"There is always a philosophy for lack of courage."—Albert Camus

Wednesday, December 23, 2015

Just how much did early Americans party during the Christmas holiday?

Quite a bit, as historian extraordinaire Thomas Kidd gives some of the background on the festive nature of Christmas back in the day: Was Christmas in Revolutionary America a Drunken Bash? As Kidd writes:
In the 1700s, Christmas was notorious for drunken bashes more reminiscent of Mardi Gras than our family-friendly holiday. An account from New York published during the "twelve days" of Christmas in early 1787 (the same year Americans would frame the new Constitution) paints a picture of a deeply conflicted holiday. As one might expect, some people focused on the religious meaning of the season, setting aside the time "for a most sacred purpose." Others, however, spent the twelve days "reveling in profusion, and paying their sincere devotions to merry Bacchus," the Greek god of wine and festivity. 

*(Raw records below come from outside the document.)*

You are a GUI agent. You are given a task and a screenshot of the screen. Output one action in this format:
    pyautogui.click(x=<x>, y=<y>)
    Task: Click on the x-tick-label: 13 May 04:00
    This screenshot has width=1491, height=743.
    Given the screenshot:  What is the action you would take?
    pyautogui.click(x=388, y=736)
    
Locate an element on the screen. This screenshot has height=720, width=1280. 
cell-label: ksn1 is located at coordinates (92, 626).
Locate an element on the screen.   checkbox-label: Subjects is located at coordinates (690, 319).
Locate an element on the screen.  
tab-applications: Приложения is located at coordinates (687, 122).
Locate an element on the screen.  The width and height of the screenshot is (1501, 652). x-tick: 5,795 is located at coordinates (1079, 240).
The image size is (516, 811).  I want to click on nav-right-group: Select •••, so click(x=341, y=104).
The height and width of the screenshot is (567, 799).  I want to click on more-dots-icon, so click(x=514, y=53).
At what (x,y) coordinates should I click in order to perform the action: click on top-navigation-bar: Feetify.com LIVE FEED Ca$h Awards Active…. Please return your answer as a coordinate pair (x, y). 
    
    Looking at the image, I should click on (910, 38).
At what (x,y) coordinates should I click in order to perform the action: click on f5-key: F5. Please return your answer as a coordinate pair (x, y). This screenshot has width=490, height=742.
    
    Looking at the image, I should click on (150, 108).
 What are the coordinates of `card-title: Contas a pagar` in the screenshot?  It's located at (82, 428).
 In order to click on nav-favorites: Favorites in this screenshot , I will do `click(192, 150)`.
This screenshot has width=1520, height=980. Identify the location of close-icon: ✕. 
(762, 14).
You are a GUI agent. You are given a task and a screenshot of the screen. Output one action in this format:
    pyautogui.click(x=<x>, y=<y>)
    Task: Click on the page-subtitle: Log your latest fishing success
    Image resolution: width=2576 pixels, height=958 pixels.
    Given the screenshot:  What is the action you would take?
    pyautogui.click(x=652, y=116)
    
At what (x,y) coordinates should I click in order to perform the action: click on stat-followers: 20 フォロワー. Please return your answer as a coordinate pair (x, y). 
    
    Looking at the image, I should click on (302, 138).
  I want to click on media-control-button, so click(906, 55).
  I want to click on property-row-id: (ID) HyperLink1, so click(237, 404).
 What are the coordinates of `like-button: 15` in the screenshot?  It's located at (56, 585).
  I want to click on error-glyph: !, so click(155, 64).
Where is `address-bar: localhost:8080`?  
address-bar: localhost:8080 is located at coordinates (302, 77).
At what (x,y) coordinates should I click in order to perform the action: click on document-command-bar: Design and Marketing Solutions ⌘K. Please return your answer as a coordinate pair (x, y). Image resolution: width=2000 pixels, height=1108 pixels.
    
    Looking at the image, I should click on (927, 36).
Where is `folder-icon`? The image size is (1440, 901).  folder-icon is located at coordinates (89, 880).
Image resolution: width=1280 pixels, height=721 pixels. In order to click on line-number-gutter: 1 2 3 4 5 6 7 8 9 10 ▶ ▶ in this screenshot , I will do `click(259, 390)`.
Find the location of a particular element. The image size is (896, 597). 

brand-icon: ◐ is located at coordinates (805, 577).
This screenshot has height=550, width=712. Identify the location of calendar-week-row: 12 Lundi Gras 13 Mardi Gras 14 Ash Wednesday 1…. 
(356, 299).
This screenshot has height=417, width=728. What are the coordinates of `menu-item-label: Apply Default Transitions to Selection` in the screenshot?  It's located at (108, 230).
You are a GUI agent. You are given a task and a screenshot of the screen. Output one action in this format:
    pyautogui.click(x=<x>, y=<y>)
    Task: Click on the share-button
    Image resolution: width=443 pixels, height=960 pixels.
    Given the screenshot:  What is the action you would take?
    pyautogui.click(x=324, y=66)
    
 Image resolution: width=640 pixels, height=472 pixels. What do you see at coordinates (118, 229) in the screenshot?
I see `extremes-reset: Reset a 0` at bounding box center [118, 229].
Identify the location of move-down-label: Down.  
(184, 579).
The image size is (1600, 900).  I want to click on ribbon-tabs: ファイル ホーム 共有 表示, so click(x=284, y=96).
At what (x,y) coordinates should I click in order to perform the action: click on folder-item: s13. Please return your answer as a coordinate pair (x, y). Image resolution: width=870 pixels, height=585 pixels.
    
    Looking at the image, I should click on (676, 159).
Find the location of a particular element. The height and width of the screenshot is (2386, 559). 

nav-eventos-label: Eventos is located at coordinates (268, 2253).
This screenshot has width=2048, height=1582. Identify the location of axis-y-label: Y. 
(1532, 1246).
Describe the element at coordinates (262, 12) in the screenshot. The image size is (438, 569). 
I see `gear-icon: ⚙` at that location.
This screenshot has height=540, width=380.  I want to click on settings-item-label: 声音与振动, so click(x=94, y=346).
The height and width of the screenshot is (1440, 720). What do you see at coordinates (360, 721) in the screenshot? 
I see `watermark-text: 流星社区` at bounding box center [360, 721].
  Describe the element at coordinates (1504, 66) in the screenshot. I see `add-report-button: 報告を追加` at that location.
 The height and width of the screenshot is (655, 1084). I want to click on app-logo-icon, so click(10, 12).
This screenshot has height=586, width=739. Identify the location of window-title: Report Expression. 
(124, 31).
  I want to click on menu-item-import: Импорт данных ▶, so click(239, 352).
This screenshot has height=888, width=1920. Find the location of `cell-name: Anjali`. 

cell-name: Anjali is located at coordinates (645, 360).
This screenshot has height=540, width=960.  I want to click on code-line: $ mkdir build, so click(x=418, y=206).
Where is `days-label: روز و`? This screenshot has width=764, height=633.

The overt partying that was part of the Christmas celebration back in the day certainly adds context to George Washington's eggnog recipe! Folks back in the founding era liked their 'nog strong, as did the Father of Our Country:
One quart cream, one quart milk, one dozen tablespoons sugar, one pint brandy, ½ pint rye whiskey, ½ pint Jamaica rum, ¼ pint sherry—mix liquor first, then separate yolks and whites of eggs, add sugar to beaten yolks, mix well. Add milk and cream, slowly beating. Beat whites of eggs until stiff and fold slowly into mixture. Let set in cool place for several days. Taste frequently.
Love that last sentence.  Washington unfortunately left out the number of eggs to add to the receipt, so feel free to experiment a bit and still claim complete authenticity to Washington's concoction. Merry Christmas!

5 comments:

Adrienne said...

My dad always made "real" eggnog with egg whites beaten to stiffness. Lovely. That stuff they sell in the stores is beyond putrid and feels like glue.

Mark DeForrest said...

Weirdly enough, the best store bought 'nog I've had is the soy milk 'nog from Whole Foods. Otherwise, yeah, the store bought stuff isn't great.

Adrienne said...

A dry martini is a good substitute.

Mark DeForrest said...

True. I like Churchill's method of preparing a dry martini the best!